A particularly striking example is that of Mixed Lineage Leukaemia (MLL) gene-rearranged ALL. This results from a chromosomal rearrangement, most commonly fusing the MLL gene on chromosome 11 with the AF4 gene on chromosome 4 to create a new cancer-driving protein, MLL-AF4. What sets MLL-rearranged ALL apart is that, unlike most other cancers that require additional mutations in multiple genes, this single driver mutation is sufficient to cause a leukaemia. And yet, even within MLL-rearranged ALL, where patients have the same driver mutation, infants have a uniquely aggressive form of the disease, with significantly worse survival outcomes compared to older children. We therefore asked ourselves what factors could cooperate with the MLL-AF4 protein to cause a more aggressive disease in infants and, perhaps more importantly, should we be treating MLL-rearranged infant-ALL as a distinct subset of ALL?

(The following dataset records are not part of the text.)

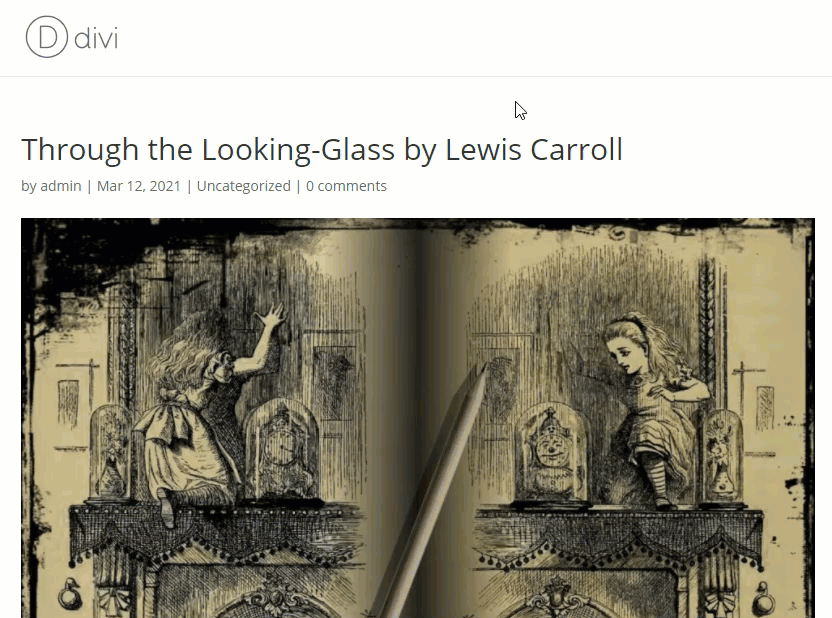Viewport: 832px width, 618px height.
Task: Open the admin author link
Action: coord(61,186)
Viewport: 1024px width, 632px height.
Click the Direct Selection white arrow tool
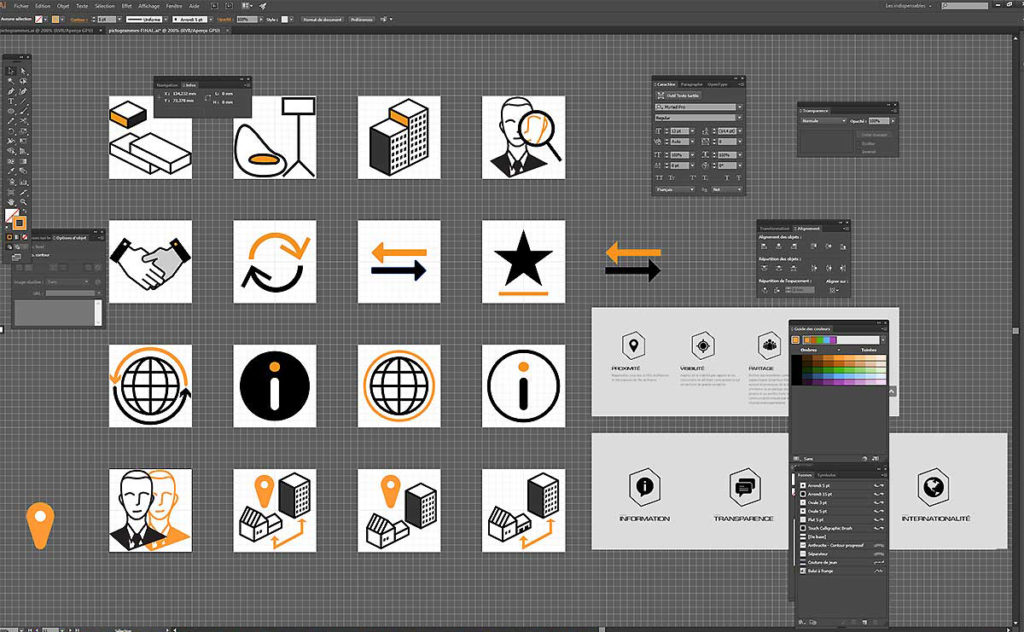(23, 70)
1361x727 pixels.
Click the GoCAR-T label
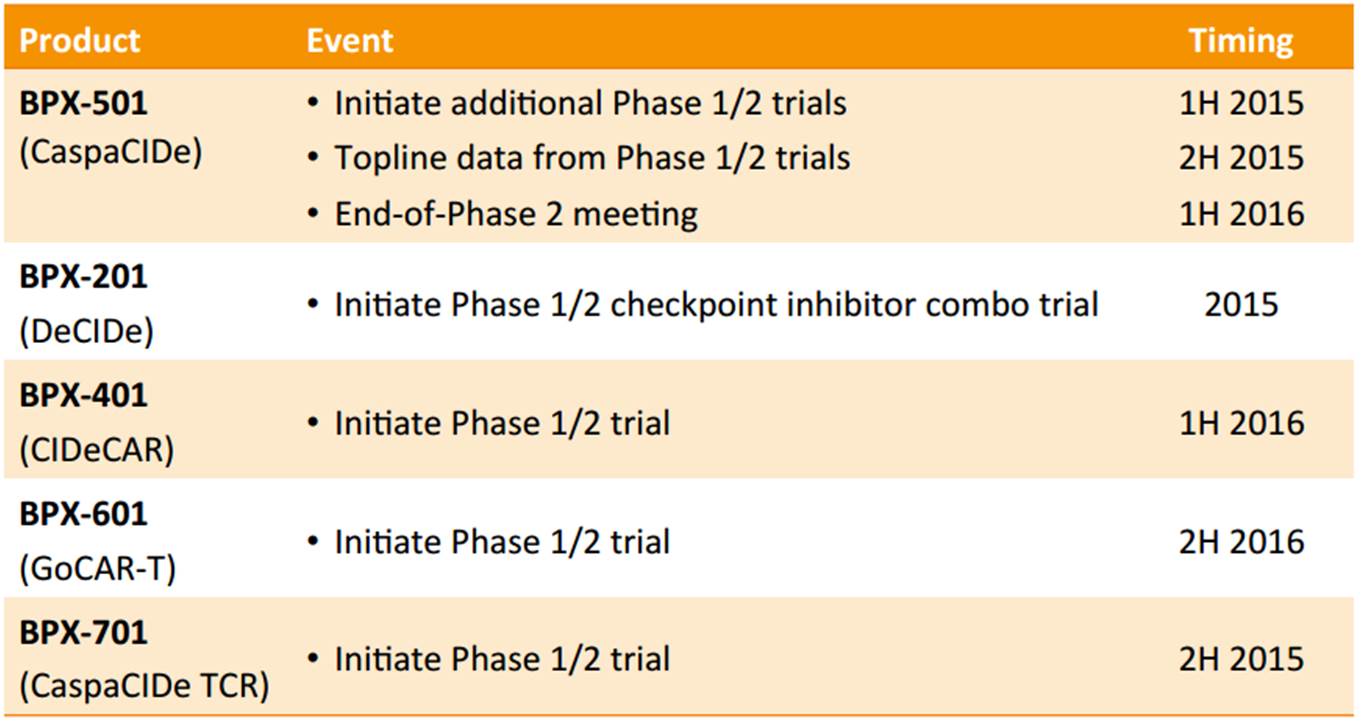[x=97, y=569]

Leading up to this project, very little was known about how age-related differences in the transcriptomic profile of MLL-rearranged ALL related to the developmental stage of the cells the leukaemia arises in. We therefore compared gene expression data in MLL-AF4 infant-ALL patients (≤1 year old) to MLL-AF4 childhood-ALL patients (>1 year old), which revealed a distinct transcriptional profile in the infant-ALL patients. One thing that is well known about MLL-rearranged infant-ALL is that the disease arises before birth. Human fetal haematopoietic stem and progenitor cells (HSPCs) display distinct gene expression programs, which are shut down after birth; and when we compared these fetal-specific genes to our MLL-AF4 infant-ALL-specific genes, we found that a surprisingly large proportion of the infant-ALL-specific transcriptional profile can be explained by maintained expression of fetal genes that should have been shut down. This suggested to us that the cell type in which the leukaemia first arises plays a major role in determining the biology of the leukaemia, which is likely to then affect patient outcomes.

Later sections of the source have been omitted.